> [Try it] Could you print exactly the lines of the listing below, starting at the line that has "Viewport: 1080px width, 721px height." and ending at the line that has "Enable Show entries", and only those lines?

> [Given information]

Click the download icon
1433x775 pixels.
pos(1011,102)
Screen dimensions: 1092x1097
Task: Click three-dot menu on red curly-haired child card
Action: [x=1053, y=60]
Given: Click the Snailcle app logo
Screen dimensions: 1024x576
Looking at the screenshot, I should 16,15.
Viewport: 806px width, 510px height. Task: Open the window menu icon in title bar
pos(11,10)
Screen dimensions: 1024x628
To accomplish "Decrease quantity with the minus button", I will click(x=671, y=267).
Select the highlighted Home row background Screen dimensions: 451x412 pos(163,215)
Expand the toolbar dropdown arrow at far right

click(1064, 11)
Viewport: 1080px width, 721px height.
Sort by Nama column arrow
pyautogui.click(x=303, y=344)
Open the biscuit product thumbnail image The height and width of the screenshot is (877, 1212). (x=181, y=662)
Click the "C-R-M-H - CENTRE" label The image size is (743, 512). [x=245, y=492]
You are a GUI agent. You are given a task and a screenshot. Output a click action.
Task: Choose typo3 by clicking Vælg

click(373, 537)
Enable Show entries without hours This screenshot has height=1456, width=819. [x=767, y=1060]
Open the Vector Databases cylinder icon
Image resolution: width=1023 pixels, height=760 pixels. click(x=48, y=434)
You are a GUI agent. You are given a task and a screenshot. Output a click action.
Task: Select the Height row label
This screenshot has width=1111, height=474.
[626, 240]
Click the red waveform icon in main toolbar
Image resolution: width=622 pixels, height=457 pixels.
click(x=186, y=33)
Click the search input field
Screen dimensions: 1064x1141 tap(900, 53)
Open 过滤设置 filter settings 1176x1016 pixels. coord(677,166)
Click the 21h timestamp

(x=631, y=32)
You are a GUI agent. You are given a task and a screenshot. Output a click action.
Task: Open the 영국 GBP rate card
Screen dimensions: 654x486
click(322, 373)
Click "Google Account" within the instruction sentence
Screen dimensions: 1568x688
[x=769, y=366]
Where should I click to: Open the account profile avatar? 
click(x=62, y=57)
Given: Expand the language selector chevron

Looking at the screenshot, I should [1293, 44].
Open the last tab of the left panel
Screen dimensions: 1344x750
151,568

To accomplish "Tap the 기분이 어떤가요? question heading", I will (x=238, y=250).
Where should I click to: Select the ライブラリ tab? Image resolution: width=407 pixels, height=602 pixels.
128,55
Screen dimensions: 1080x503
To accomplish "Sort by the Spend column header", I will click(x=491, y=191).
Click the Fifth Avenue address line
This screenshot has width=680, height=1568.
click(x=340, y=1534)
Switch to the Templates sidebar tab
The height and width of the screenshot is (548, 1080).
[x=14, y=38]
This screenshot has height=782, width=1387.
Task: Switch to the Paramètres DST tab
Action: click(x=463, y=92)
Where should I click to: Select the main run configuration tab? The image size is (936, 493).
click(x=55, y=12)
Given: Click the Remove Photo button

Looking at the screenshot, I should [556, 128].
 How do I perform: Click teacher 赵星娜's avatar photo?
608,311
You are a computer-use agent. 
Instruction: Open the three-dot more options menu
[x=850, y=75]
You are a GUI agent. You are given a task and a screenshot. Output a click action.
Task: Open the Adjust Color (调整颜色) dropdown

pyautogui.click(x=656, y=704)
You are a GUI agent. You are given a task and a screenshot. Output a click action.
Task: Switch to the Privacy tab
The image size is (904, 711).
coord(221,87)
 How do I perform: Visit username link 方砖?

> [Task answer]
Viewport: 1080px width, 721px height.
Sort by Nama column arrow
pyautogui.click(x=303, y=344)
Open the biscuit product thumbnail image The height and width of the screenshot is (877, 1212). (x=181, y=662)
Click the "C-R-M-H - CENTRE" label The image size is (743, 512). [x=245, y=492]
You are a GUI agent. You are given a task and a screenshot. Output a click action.
Task: Choose typo3 by clicking Vælg

click(373, 537)
Enable Show entries without hours This screenshot has height=1456, width=819. [x=767, y=1060]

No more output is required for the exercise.